## Records for this exercise
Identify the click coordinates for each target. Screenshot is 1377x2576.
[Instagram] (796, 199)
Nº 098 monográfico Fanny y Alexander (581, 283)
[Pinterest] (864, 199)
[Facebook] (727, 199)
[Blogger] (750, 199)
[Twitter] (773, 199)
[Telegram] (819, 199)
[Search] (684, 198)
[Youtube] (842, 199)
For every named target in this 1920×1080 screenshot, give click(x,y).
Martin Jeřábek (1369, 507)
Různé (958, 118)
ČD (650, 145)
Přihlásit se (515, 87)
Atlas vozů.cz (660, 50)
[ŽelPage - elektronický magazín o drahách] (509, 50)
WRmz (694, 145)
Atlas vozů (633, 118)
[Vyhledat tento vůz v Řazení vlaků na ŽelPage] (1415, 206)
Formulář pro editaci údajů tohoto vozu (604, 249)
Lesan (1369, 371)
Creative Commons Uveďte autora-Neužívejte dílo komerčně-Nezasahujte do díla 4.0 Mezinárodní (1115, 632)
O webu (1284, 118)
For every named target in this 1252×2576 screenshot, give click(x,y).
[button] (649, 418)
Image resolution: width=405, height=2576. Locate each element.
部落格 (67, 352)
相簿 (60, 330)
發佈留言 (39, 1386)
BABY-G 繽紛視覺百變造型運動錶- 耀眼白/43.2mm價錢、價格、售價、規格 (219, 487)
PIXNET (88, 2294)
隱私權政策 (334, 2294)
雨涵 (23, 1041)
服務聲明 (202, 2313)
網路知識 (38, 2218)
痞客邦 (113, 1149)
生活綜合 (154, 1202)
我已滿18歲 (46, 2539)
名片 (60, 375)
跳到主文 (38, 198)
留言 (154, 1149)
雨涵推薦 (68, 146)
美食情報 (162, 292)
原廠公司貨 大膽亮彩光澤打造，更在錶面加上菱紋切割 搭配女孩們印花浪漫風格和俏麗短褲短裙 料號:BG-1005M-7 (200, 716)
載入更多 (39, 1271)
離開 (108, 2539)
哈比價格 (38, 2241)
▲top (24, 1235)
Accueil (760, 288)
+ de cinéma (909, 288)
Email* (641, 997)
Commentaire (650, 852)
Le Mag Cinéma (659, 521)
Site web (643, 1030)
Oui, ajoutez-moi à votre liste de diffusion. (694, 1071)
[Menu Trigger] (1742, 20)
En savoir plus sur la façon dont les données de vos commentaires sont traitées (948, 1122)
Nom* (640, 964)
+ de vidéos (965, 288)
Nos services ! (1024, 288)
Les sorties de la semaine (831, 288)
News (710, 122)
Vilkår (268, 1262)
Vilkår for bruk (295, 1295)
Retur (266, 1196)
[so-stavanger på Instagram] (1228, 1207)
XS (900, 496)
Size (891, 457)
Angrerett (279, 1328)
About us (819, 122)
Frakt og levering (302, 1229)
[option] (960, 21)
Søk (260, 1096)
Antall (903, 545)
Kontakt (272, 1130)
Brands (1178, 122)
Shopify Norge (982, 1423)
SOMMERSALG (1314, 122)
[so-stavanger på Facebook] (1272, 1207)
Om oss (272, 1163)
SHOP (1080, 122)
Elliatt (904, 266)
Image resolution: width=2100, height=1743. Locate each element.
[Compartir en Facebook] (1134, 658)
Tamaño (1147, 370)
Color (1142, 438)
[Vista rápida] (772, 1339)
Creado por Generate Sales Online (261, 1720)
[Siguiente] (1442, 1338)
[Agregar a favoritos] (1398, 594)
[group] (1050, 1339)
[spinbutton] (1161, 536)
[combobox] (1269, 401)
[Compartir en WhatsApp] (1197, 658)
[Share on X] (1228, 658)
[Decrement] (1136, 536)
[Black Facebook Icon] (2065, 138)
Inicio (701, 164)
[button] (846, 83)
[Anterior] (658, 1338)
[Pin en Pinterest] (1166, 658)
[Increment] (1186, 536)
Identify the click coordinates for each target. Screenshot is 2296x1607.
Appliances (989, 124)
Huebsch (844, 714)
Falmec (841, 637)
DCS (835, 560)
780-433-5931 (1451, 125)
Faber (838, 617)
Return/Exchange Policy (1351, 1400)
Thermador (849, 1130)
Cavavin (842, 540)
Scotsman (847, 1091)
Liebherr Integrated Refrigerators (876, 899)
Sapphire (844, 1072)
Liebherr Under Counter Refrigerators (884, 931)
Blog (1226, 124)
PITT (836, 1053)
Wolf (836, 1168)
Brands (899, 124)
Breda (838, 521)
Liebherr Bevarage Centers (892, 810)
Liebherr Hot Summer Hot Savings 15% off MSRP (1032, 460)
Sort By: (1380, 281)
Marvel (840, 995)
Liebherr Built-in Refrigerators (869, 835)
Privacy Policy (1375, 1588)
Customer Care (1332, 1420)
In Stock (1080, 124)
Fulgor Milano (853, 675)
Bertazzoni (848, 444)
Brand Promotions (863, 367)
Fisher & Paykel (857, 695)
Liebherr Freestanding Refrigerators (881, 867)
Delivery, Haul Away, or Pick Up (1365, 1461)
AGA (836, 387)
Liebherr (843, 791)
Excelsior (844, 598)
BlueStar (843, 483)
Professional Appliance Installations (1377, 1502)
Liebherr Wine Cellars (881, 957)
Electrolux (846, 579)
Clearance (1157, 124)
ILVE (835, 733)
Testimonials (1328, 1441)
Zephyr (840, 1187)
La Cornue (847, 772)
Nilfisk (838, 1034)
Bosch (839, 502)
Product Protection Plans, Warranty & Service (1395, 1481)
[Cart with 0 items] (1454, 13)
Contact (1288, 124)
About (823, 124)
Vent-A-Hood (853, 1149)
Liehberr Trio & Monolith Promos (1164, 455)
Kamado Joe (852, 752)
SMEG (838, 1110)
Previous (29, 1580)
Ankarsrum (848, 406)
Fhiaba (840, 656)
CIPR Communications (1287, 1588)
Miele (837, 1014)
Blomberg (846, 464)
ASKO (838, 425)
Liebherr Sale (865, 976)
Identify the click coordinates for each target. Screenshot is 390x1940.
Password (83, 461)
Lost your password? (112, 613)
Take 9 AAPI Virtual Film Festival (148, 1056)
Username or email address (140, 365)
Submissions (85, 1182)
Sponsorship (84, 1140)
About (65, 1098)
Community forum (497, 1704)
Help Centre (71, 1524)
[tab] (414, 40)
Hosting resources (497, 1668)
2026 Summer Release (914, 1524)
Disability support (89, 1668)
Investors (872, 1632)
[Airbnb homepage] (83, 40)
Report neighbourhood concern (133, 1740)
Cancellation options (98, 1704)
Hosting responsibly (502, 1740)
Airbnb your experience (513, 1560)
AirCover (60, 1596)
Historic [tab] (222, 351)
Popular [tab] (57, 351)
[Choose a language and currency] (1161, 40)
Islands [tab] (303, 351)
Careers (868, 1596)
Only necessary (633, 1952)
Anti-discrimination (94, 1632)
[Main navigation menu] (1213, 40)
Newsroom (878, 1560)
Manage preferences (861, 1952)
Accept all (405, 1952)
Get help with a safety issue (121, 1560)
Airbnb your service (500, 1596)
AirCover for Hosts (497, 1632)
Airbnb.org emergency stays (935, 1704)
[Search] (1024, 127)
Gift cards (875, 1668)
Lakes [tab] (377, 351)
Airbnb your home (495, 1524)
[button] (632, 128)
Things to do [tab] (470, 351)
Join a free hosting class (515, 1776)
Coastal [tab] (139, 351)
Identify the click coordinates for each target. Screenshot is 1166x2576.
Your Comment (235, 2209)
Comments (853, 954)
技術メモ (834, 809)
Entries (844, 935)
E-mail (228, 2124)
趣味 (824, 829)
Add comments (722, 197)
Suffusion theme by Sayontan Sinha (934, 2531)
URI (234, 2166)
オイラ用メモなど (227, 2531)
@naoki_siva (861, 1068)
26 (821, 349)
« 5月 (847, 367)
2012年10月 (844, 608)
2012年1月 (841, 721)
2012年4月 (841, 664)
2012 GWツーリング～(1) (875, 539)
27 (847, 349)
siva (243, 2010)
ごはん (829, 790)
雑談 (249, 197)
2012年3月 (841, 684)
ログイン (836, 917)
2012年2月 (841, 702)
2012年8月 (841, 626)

## Requirement
Please reproduce the listing word for word, from its first line up to and including the line that contains "Přihlásit se (515, 87)".

## Exercise output
Identify the click coordinates for each target. Screenshot is 1377x2576.
[Instagram] (796, 199)
Nº 098 monográfico Fanny y Alexander (581, 283)
[Pinterest] (864, 199)
[Facebook] (727, 199)
[Blogger] (750, 199)
[Twitter] (773, 199)
[Telegram] (819, 199)
[Search] (684, 198)
[Youtube] (842, 199)
For every named target in this 1920×1080 screenshot, give click(x,y).
Martin Jeřábek (1369, 507)
Různé (958, 118)
ČD (650, 145)
Přihlásit se (515, 87)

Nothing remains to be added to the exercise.